* begin Records provided *
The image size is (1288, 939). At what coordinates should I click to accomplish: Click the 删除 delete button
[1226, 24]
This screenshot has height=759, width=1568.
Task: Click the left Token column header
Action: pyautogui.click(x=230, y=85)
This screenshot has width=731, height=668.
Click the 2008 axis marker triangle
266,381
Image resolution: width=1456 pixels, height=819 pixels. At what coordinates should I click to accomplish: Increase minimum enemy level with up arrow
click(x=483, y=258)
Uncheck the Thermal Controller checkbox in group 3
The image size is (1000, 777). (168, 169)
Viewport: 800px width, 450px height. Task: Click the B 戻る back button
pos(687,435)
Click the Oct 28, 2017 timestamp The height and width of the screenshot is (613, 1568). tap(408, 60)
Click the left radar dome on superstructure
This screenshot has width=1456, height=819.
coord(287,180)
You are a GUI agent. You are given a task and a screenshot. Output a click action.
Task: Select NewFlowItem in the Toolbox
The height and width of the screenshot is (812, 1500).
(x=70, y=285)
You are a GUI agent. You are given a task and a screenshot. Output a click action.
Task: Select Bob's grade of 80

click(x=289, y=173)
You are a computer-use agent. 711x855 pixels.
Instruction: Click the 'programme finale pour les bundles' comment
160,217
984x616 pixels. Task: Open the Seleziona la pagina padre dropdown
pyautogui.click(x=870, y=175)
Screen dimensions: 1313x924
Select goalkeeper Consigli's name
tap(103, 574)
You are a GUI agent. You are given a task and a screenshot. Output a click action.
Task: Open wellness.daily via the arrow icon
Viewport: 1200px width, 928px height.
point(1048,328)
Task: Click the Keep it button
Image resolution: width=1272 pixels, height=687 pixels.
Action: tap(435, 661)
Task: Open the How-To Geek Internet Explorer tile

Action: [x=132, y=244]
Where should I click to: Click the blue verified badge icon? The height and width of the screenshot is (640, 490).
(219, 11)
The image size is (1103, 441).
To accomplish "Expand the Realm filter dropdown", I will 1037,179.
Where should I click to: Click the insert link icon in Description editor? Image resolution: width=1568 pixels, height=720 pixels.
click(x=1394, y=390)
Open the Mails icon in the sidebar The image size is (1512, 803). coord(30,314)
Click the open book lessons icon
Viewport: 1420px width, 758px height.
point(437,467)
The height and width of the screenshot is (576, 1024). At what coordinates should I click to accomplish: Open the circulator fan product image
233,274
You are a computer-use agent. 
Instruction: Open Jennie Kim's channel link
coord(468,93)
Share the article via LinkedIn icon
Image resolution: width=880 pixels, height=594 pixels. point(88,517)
* end Records provided *
Written instruction: Return the listing above verbatim, every line from first to last, in its original order.

Exercise answer:
The image size is (1288, 939). At what coordinates should I click to accomplish: Click the 删除 delete button
[1226, 24]
This screenshot has height=759, width=1568.
Task: Click the left Token column header
Action: pyautogui.click(x=230, y=85)
This screenshot has width=731, height=668.
Click the 2008 axis marker triangle
266,381
Image resolution: width=1456 pixels, height=819 pixels. At what coordinates should I click to accomplish: Increase minimum enemy level with up arrow
click(x=483, y=258)
Uncheck the Thermal Controller checkbox in group 3
The image size is (1000, 777). (168, 169)
Viewport: 800px width, 450px height. Task: Click the B 戻る back button
pos(687,435)
Click the Oct 28, 2017 timestamp The height and width of the screenshot is (613, 1568). tap(408, 60)
Click the left radar dome on superstructure
This screenshot has width=1456, height=819.
coord(287,180)
You are a GUI agent. You are given a task and a screenshot. Output a click action.
Task: Select NewFlowItem in the Toolbox
The height and width of the screenshot is (812, 1500).
(x=70, y=285)
You are a GUI agent. You are given a task and a screenshot. Output a click action.
Task: Select Bob's grade of 80

click(x=289, y=173)
You are a computer-use agent. 711x855 pixels.
Instruction: Click the 'programme finale pour les bundles' comment
160,217
984x616 pixels. Task: Open the Seleziona la pagina padre dropdown
pyautogui.click(x=870, y=175)
Screen dimensions: 1313x924
Select goalkeeper Consigli's name
tap(103, 574)
You are a GUI agent. You are given a task and a screenshot. Output a click action.
Task: Open wellness.daily via the arrow icon
Viewport: 1200px width, 928px height.
point(1048,328)
Task: Click the Keep it button
Image resolution: width=1272 pixels, height=687 pixels.
Action: tap(435, 661)
Task: Open the How-To Geek Internet Explorer tile

Action: [x=132, y=244]
Where should I click to: Click the blue verified badge icon? The height and width of the screenshot is (640, 490).
(219, 11)
The image size is (1103, 441).
To accomplish "Expand the Realm filter dropdown", I will 1037,179.
Where should I click to: Click the insert link icon in Description editor? Image resolution: width=1568 pixels, height=720 pixels.
click(x=1394, y=390)
Open the Mails icon in the sidebar The image size is (1512, 803). coord(30,314)
Click the open book lessons icon
Viewport: 1420px width, 758px height.
point(437,467)
The height and width of the screenshot is (576, 1024). At what coordinates should I click to accomplish: Open the circulator fan product image
233,274
You are a computer-use agent. 
Instruction: Open Jennie Kim's channel link
coord(468,93)
Share the article via LinkedIn icon
Image resolution: width=880 pixels, height=594 pixels. point(88,517)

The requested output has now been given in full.